● **What you have to do**: In the listing beneath this line, copy exactly the lines starting with the one containing "Click the red S marker on chart" and going on through the one containing "Click the vertical".

== Records shown

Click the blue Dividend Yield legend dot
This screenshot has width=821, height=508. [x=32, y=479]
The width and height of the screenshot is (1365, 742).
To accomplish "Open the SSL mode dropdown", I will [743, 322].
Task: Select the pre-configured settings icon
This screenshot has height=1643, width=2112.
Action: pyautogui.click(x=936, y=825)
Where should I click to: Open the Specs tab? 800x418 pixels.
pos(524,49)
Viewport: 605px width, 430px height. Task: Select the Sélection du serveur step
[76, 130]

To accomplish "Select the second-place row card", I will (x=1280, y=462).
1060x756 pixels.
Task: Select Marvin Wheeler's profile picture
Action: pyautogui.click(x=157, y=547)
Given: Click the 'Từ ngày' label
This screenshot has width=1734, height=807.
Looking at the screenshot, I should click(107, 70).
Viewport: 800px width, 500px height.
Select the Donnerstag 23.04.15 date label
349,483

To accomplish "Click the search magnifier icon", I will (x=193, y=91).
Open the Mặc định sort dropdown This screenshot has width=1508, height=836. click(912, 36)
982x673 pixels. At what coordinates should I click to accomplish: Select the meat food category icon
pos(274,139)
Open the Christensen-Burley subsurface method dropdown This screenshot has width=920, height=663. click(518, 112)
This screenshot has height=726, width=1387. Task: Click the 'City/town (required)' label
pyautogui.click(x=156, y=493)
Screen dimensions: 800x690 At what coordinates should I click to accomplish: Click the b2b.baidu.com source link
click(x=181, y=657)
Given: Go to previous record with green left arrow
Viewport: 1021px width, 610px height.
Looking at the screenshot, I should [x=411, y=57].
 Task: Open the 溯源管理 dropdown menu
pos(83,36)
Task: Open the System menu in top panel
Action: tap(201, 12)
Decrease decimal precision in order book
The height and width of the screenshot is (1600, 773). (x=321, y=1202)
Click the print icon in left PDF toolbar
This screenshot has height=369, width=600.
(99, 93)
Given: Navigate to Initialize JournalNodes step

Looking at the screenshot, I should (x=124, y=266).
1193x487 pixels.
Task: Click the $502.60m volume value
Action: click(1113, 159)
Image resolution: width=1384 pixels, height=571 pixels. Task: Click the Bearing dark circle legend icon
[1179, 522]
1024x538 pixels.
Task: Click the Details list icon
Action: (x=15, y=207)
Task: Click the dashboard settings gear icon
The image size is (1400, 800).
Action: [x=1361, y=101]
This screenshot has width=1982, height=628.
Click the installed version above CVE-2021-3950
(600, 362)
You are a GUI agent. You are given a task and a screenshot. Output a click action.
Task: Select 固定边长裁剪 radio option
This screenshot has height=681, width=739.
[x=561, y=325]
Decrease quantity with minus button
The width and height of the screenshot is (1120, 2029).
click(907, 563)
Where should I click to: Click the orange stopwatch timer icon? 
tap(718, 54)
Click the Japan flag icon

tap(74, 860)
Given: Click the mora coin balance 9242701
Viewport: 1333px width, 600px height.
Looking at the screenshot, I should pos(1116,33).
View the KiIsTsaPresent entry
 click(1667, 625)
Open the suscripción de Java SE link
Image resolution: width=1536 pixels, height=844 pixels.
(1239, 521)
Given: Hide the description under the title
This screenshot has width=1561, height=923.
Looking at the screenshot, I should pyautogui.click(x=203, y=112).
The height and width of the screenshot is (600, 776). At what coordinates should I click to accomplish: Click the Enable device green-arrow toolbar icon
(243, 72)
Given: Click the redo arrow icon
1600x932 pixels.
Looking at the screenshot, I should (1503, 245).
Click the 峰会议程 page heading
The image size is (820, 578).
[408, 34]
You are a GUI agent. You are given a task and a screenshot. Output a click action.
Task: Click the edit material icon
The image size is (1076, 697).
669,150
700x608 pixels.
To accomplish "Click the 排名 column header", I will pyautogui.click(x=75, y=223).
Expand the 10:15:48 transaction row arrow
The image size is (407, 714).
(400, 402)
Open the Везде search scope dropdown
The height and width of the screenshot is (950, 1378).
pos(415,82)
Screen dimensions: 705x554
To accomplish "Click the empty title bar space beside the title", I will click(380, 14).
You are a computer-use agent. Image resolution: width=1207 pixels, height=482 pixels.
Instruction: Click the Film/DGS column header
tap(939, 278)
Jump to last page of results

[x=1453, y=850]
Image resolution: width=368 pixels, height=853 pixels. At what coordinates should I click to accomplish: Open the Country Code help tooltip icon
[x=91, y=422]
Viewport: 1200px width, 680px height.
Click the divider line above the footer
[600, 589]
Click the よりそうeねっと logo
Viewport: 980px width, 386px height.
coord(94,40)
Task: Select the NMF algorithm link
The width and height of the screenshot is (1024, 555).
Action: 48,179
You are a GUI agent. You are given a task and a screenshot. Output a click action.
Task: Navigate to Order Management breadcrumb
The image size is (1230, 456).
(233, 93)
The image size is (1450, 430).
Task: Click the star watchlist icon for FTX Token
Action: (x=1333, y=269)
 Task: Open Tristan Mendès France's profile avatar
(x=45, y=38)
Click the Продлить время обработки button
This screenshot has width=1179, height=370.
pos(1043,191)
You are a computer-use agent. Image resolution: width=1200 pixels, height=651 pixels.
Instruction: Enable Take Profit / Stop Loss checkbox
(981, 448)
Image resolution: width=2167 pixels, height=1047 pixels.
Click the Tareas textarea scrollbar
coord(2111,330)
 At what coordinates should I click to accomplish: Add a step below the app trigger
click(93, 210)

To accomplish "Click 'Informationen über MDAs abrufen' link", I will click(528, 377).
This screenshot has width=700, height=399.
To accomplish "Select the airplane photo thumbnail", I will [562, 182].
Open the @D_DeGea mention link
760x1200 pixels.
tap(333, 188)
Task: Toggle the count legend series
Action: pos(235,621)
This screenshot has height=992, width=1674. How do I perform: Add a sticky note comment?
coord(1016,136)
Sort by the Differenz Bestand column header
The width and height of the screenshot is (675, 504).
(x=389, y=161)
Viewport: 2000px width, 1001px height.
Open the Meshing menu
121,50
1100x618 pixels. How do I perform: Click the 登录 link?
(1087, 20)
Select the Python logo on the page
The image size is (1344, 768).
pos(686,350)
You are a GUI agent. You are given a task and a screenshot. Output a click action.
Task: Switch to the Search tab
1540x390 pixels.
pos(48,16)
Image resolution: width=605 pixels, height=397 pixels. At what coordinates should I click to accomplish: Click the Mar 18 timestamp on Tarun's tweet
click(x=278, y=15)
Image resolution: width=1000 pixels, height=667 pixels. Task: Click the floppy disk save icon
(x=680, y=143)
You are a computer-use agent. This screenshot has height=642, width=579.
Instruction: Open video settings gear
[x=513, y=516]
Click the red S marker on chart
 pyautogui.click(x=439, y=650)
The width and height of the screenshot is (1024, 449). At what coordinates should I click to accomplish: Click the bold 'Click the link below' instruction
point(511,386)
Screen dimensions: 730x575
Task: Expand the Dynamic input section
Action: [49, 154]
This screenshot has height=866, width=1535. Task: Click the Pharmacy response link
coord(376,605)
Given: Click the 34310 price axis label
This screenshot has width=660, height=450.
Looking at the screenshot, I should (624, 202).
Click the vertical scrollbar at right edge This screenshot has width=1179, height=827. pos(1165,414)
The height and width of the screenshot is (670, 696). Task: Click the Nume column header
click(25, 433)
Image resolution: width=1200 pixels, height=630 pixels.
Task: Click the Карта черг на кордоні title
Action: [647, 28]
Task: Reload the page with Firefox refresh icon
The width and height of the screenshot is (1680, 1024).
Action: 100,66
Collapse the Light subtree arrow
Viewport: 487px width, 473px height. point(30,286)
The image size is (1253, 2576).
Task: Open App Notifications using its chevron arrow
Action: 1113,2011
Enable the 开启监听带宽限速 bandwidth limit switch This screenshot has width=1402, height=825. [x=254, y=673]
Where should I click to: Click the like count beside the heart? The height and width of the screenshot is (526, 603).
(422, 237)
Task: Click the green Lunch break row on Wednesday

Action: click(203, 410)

====

● **Your response**:
Click the red S marker on chart
 pyautogui.click(x=439, y=650)
The width and height of the screenshot is (1024, 449). At what coordinates should I click to accomplish: Click the bold 'Click the link below' instruction
point(511,386)
Screen dimensions: 730x575
Task: Expand the Dynamic input section
Action: [49, 154]
This screenshot has height=866, width=1535. Task: Click the Pharmacy response link
coord(376,605)
Given: Click the 34310 price axis label
This screenshot has width=660, height=450.
Looking at the screenshot, I should (624, 202).
Click the vertical scrollbar at right edge This screenshot has width=1179, height=827. pos(1165,414)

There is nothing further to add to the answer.